The successful settlement of Coll v. United States Department of Defense has created a precedent for the release of digitized Iraqi archival records back into the public domain. It is now in the public interest, along with arguably the self-interest of Department of Defense officials, to continue expanding access and forestall similar Freedom of Information Act litigation. Charles Duelfer is a former Wilson Center fellow and former head of the Iraq Survey Group, which oversaw the initial triage, study, and digitization of Iraqi records. In his review of The Achilles Trap, Duelfer explained, “My expectation was that the documents would become available to academics and scholars for extensive study later. That seemingly logical outcome has been stymied by a long series of bureaucratic, legal, and financial reasons that only make sense in Washington.” Until the day of more comprehensive action arrives, the trove of records obtained by Coll and shared with the Wilson Center’s History and Public Policy Program will allow steps toward this logical outcome, one batch of records at a time.
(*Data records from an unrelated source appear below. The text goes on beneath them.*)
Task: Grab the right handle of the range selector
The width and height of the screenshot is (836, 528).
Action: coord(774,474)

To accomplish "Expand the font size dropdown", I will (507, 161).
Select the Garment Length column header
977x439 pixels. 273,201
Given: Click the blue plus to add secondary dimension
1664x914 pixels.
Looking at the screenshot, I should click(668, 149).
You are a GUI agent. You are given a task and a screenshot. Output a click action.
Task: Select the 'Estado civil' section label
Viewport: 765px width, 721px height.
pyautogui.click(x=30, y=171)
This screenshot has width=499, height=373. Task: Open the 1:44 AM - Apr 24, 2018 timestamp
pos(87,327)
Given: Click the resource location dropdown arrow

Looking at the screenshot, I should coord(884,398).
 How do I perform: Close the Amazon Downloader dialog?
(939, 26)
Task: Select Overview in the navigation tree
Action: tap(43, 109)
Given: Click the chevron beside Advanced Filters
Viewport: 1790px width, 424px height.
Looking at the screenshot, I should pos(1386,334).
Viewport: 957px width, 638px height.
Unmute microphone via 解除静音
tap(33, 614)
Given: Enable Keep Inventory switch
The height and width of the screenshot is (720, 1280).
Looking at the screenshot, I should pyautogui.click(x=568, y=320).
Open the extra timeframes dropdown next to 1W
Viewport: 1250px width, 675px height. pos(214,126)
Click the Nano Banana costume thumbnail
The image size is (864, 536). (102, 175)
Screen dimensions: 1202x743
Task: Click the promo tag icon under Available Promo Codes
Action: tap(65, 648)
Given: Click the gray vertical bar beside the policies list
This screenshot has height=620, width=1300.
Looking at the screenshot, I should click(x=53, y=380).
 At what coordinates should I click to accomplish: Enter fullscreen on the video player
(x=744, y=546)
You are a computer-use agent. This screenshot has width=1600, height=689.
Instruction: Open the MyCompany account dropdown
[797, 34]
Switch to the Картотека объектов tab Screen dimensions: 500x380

The Enduring Relevance of Iraq
Though Saddam’s rule in Iraq ended more than two decades ago, authoritarian regimes like China, Russia, North Korea, and Iran remain at the forefront of U.S. foreign policy challenges. And as Coll observed, “Mr. Hussein’s case offers a rare, well-documented study of why authoritarians often confound American analysts and presidents.” This resonates with more recent examples. Much as American and Arab political leaders failed to correctly perceive the seriousness of Saddam’s intention to invade Kuwait in August 1990, European political leaders, including in Ukraine itself, were dismissive of Russian President Vladimir Putin’s threatening rhetoric and military moves up until the brink of war. Thus, beyond the extensive information about Iraqi history and insights into Saddam’s thinking alone, studying the records of his regime holds the potential benefit of better understanding similar dictatorships in the Middle East and elsewhere in the world.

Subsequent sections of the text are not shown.